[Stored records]
◇ ◇ ◇ ◇ ◇ ◇ ◇
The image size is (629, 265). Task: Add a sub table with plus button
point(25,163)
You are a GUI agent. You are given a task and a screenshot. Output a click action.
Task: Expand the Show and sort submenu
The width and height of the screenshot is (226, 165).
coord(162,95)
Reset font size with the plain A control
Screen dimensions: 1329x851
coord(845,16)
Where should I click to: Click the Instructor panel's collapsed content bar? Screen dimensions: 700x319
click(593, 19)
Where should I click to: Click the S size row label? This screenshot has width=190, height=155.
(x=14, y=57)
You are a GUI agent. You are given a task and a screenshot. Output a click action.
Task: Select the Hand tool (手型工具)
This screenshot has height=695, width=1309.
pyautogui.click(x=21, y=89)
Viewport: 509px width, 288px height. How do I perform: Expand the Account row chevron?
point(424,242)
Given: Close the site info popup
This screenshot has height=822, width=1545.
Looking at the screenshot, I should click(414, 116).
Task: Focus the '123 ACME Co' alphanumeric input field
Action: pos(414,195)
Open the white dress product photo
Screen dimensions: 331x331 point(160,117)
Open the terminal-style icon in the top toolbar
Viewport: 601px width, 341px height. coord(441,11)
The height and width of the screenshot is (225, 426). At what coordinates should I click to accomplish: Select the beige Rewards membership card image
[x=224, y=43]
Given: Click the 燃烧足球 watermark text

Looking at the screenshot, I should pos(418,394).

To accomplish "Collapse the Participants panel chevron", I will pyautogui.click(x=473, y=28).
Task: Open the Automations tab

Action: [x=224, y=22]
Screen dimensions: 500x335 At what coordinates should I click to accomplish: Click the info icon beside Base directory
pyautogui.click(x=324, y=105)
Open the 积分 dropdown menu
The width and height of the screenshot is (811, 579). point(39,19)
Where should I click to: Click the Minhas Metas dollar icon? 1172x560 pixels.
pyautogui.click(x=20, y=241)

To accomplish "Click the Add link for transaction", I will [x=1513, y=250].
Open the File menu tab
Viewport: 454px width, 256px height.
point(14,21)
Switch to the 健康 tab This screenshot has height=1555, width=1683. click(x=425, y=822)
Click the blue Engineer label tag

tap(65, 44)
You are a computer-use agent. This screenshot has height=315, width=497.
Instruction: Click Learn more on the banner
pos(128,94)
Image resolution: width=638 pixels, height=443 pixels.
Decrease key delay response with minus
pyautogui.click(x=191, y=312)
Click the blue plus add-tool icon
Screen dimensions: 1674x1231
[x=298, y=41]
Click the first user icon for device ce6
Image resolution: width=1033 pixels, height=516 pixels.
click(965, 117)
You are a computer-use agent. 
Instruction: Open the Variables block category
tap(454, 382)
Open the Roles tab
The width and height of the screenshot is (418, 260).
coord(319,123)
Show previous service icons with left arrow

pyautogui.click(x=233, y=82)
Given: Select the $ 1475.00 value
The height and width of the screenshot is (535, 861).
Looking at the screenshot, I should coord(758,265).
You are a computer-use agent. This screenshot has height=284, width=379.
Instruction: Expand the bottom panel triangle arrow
◇ ◇ ◇ ◇ ◇ ◇ ◇
** Exercise objective **
Select every line above that contains the word "will", and copy it.

** Solution for this exercise **
To accomplish "Collapse the Participants panel chevron", I will pyautogui.click(x=473, y=28).
To accomplish "Click the Add link for transaction", I will [x=1513, y=250].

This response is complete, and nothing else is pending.